After running into home run problems with his fastball in 2019, Burnes says he’s largely scrapped his approach from last season

MLB: Pittsburgh Pirates at Milwaukee Brewers Michael McLoone-USA TODAY Sports

While 2019 saw many disappointing performances for the Brewers, none were quite as disappointing as Corbin Burnes’.

After an electric debut in 2018, the organization’s former Minor League Pitcher of the Year saw things fall apart for him almost from the start last season. His first career start seemed like it might be historic, when he struck out just about every St. Louis Cardinal that walked to the plate, ending up with 12 strikeouts before they seemed to figure him out, tagging him for 4 earned runs on 3 homers.

Things quickly went downhill from there, and he lost his rotation spot by May. Even trips to the minors and a return to the bullpen couldn’t quite get him back on track, as any sort of sustained success proved to be elusive.

Much of the blame was his approach, which focused on a high-spin fastball that should be much better than it actually is. Despite possessing one of the better sliders in the game, Burnes continued to rely on his fastball — and throwing it low in the zone, which is an especially bad place to throw a high-spin fastball, due to how far it can travel. He even seemed defensive at times last season, trying to say he needed to throw the fastball before he could use his much better slider.

It appears that’s going to change this year.

On top of rumors in the winter that Burnes has been reworking his mechanics, it sounds like he’s been shown the light by the Brewers’ analytics department and the much-hyped “pitching lab.” Talking to reporters today, he says he’s almost completely scrapped his fastball-first approach from last season, and plans to instead base everything around his knockout slider this year.

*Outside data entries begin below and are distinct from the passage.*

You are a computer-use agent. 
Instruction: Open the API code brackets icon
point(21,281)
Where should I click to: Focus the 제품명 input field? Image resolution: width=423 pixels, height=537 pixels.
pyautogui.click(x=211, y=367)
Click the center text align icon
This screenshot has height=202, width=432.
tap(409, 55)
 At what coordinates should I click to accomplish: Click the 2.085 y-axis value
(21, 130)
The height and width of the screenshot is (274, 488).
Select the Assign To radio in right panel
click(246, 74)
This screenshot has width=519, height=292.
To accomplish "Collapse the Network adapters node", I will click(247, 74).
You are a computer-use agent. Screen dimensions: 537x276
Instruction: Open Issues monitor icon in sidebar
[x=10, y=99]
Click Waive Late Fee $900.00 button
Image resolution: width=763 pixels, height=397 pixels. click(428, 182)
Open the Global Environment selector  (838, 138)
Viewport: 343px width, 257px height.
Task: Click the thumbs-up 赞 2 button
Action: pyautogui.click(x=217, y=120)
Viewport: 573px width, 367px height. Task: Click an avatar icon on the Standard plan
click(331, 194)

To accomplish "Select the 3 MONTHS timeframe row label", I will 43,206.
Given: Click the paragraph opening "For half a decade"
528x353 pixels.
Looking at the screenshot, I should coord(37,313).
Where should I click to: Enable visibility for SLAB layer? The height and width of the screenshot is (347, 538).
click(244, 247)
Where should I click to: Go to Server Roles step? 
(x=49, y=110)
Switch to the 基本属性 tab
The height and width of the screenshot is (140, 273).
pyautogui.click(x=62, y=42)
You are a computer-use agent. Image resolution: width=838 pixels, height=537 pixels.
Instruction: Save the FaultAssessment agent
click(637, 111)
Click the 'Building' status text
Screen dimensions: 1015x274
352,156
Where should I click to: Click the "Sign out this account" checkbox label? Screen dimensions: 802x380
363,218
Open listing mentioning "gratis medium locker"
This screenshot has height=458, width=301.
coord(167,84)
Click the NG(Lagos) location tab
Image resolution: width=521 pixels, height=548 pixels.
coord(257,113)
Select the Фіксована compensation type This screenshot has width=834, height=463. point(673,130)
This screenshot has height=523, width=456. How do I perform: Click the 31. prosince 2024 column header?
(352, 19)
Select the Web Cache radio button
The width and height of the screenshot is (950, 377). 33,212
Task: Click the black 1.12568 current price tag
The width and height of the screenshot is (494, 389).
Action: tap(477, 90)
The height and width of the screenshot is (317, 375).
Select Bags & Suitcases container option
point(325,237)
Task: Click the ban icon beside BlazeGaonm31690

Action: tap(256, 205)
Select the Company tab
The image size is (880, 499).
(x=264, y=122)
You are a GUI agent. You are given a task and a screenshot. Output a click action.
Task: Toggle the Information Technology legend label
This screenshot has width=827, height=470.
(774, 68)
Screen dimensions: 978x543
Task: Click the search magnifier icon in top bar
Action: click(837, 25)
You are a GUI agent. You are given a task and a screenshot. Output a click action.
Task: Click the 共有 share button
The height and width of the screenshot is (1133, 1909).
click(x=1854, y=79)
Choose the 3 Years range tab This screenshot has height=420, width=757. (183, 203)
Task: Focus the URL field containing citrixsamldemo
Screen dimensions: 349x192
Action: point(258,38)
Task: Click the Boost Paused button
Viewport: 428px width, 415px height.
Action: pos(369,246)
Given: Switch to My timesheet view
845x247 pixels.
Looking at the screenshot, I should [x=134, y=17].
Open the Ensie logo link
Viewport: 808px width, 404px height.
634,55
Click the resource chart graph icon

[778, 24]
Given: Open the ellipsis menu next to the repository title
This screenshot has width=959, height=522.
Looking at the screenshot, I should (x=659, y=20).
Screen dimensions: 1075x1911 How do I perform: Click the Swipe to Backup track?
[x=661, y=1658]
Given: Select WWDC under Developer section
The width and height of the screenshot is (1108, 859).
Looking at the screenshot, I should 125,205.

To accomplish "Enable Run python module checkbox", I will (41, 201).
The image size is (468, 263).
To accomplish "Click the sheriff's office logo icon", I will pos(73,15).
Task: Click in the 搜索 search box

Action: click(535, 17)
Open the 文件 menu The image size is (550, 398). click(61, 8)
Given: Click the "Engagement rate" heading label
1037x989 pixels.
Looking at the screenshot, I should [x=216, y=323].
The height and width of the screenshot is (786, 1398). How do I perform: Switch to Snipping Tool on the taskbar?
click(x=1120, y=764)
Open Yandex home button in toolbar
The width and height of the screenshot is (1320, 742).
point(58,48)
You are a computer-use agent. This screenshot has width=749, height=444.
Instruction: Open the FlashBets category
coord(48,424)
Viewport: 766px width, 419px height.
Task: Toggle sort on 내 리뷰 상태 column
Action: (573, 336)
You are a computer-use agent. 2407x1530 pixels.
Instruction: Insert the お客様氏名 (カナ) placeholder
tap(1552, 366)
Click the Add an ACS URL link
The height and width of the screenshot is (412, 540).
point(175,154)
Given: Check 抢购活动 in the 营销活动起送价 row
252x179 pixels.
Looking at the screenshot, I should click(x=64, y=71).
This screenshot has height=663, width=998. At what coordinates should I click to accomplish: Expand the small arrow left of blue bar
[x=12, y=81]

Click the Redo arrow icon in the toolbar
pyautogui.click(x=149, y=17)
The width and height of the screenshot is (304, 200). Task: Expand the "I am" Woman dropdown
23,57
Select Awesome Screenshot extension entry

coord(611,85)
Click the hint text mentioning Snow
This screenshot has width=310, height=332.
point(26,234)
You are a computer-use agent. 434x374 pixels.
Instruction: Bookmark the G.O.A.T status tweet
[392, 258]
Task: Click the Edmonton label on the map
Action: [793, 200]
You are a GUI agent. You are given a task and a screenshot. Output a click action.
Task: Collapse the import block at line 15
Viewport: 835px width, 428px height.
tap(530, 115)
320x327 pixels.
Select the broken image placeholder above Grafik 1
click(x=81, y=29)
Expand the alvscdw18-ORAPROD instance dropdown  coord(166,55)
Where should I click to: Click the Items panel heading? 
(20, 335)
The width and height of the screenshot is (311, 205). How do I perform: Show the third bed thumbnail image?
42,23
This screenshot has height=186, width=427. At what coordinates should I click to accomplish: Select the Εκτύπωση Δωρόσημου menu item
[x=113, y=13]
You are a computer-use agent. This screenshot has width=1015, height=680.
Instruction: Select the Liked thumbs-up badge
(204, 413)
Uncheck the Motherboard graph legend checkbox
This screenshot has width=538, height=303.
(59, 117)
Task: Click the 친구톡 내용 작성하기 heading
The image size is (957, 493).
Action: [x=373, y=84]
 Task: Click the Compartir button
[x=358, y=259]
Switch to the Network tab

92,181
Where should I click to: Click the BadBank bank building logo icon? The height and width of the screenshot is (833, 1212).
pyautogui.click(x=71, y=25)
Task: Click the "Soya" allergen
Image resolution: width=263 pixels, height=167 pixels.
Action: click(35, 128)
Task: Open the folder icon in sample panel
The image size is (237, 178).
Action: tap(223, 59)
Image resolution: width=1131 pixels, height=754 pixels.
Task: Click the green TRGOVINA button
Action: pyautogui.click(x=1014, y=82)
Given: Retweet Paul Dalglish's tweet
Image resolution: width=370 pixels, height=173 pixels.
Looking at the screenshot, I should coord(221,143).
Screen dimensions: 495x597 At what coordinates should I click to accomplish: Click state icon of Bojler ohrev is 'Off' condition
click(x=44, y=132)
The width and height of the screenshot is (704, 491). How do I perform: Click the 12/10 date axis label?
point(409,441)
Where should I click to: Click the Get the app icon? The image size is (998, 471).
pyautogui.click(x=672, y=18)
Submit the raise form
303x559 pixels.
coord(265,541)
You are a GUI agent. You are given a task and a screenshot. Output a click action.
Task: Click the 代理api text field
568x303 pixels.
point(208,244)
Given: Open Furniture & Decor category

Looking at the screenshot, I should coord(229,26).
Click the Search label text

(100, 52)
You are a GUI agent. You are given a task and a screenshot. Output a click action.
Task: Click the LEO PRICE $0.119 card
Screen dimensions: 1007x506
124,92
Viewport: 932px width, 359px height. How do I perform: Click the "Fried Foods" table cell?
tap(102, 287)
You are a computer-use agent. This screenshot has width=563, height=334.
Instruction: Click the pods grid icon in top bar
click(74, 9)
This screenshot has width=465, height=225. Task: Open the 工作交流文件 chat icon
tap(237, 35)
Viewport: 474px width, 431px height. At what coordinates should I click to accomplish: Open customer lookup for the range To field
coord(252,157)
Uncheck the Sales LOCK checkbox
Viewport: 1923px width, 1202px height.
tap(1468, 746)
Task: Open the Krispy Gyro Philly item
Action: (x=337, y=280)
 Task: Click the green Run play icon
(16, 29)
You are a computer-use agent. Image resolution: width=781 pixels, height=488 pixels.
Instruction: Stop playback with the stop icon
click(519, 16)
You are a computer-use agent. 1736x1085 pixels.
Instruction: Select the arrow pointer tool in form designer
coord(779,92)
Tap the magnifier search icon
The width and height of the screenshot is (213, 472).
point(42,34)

It’s understandable if you want to take this with a grain of salt, since these types of stories are extremely common in the first few days after pitchers report to Spring Training. “Developed a new approach/pitch” is right up there with “best shape of his life” in terms of camp cliches — speaking of which, Shelby Miller reportedly lost 35 pounds — but if it ends up working out and Burnes can be the quality mid-rotation starter people thought he would be last year, the Brewers’ pitching situation suddenly looks a lot better than most figured it would.

When asked if Burnes would start the year in Triple-A if he doesn’t make the rotation or if he’d be a member of the big league bullpen, Craig Counsell didn’t give a clear answer.

Earlier in the winter, the Brewers said they see both Burnes and Freddy Peralta as starters heading into spring camp. Where they end up at the end of it may depend on what else happens over the next month.